The possibility of rising is implicit not only in every personal deliberation, but also, strange to say, in every public or political decision that must be made. Most, I would say, need never have been made, & were better unmade than taken any farther — but even there, the truth is that someone must decide. And whether with or without a vote, the man entrusted to decide cannot honestly deny that he is choosing on behalf of others. Let us be ridiculous, & call this the “public choice theory” in “the economy of salvation.”
I think it may be formulated in guiding questions, that we can ask of ourselves before every public decision, every act that impinges upon the fate of others — as much in business as in government, for public is as public does. I might even tag this, “Christian libertarianism”:
Does the proposed measure aid, or impede, the salvation of our fellow men? Does it lift, or impose, a burden upon them? Does it make each more free to pursue his salvation, or help to mire us all in the earthly?
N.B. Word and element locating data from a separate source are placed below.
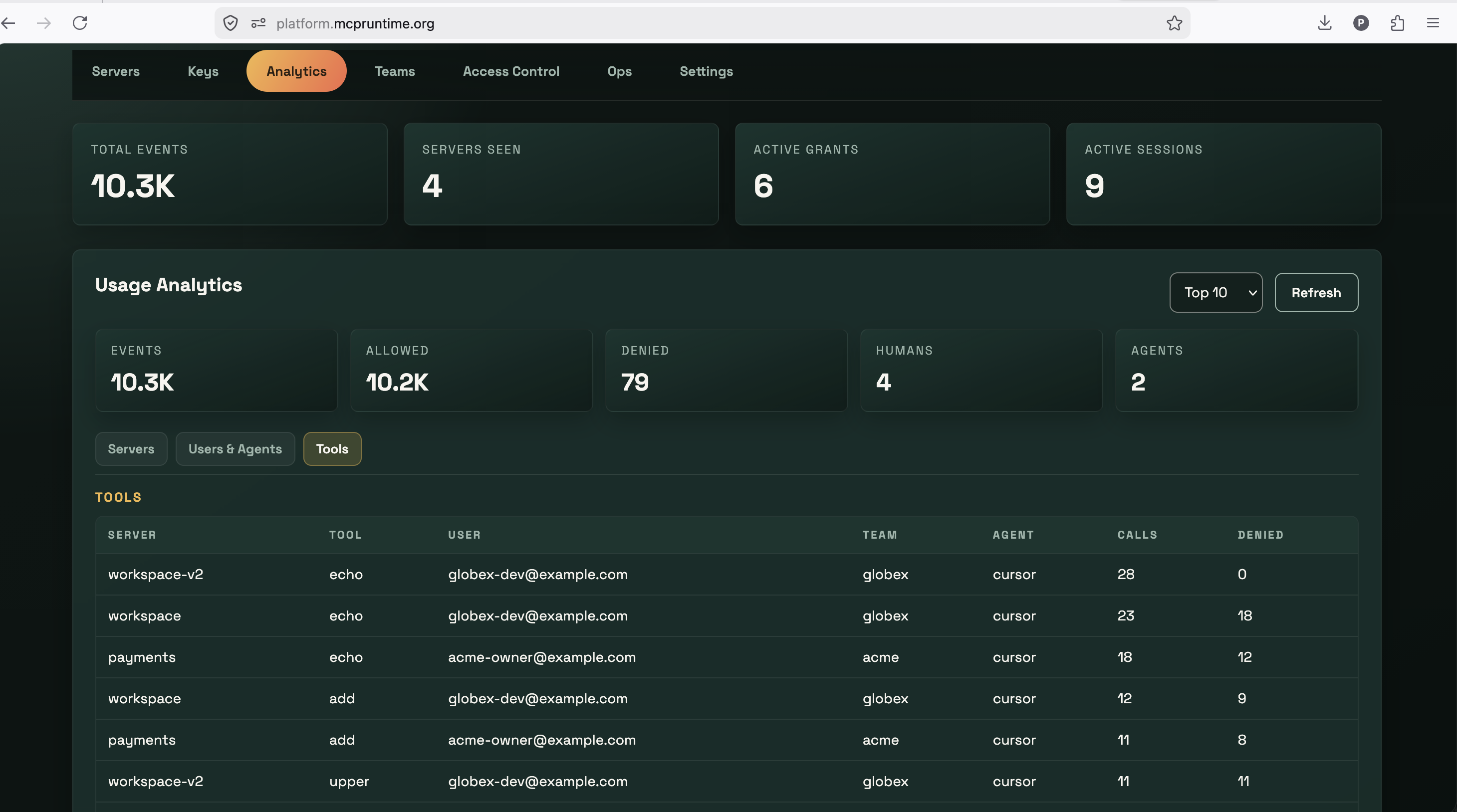Open the extensions puzzle icon
The width and height of the screenshot is (1457, 812).
[x=1397, y=23]
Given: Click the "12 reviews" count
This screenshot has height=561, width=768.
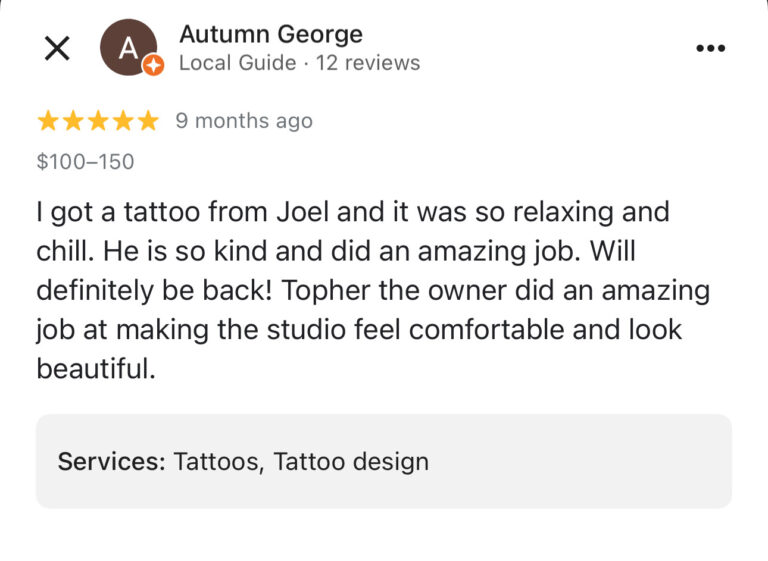Looking at the screenshot, I should (x=368, y=63).
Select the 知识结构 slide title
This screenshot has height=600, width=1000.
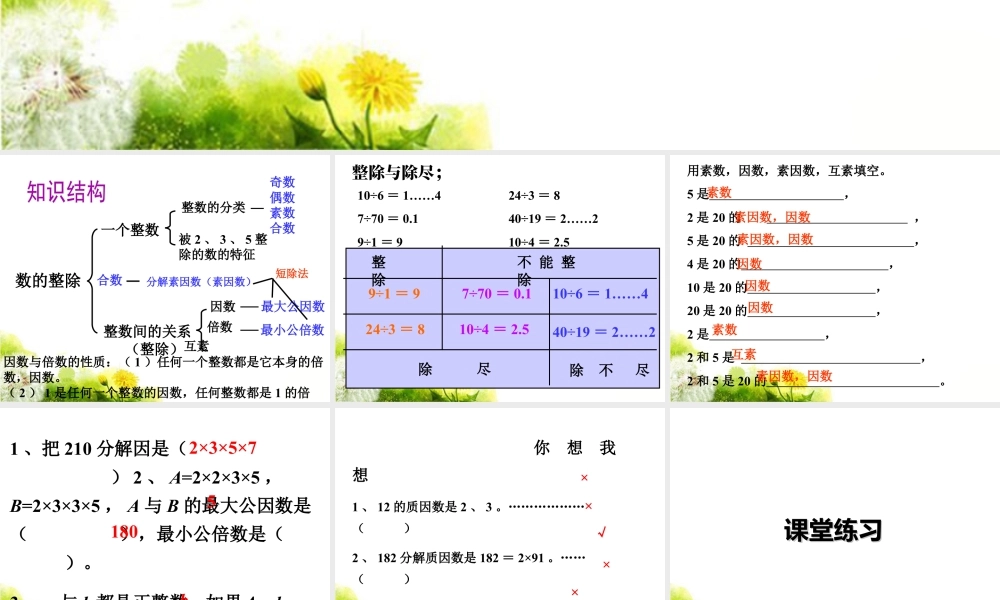pyautogui.click(x=66, y=190)
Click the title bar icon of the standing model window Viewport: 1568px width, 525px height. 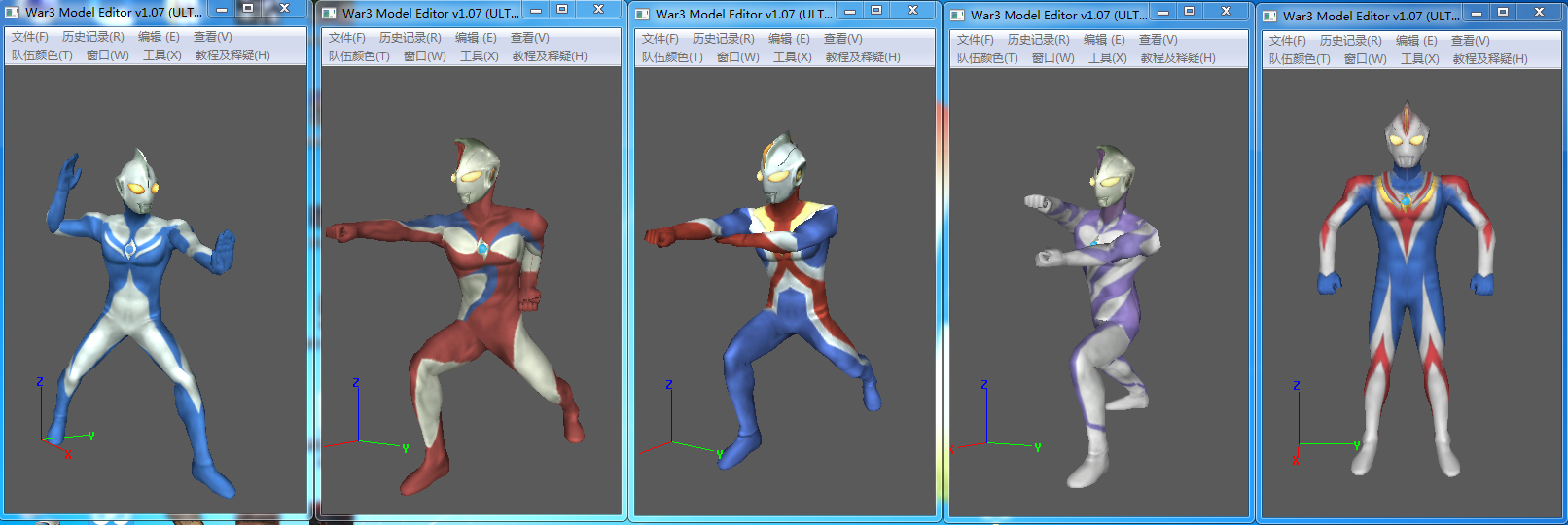pyautogui.click(x=1269, y=17)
(And let it be said that neither the American nor the Canadian “founding fathers” were impervious to such questions; not quite.)
Where the answers are negative: Why are we doing this, when we could equally well be doing something else, or nothing? Why are we rolling ourselves in the dust? And compelling others to roll with us? By what divine right to we appropriate the power to modify the divine plan?
I’m sure that sounds oppressively Christian, to the post-modern ear. Yet oddly enough, the Chinese understood it, as well or better than we ever did; & the pagan Greeks, with their warning of hubris; & many others who were capable of a little chastity, even a little fear, under the Eye of Heaven. It starts with not desecrating ourselves, & continues with not desecrating others.
Confucius, the very great political philosopher, conveyed this peculiarly well — this gentlemanly striving not to play along, not to ride with fashion & falsity & fuss in the foolish Procession of the State; not to mire ourselves in matters that go far beyond our business. For he included in his Book of Songs, among the ancient lamentations (Waley’s translation, no. 286):
Don’t escort the big chariot;
You will only make yourself dusty.
Don’t think about the sorrows of the world;
You will only make yourself wretched.
Don’t escort the big chariot;
You won’t be able to see for dust.
Don’t think about the sorrows of the world;
Or you will never escape from your despair.
Don’t escort the big chariot;
You’ll be stifled with dust.
Don’t think about the sorrows of the world;
You will only load yourself with care.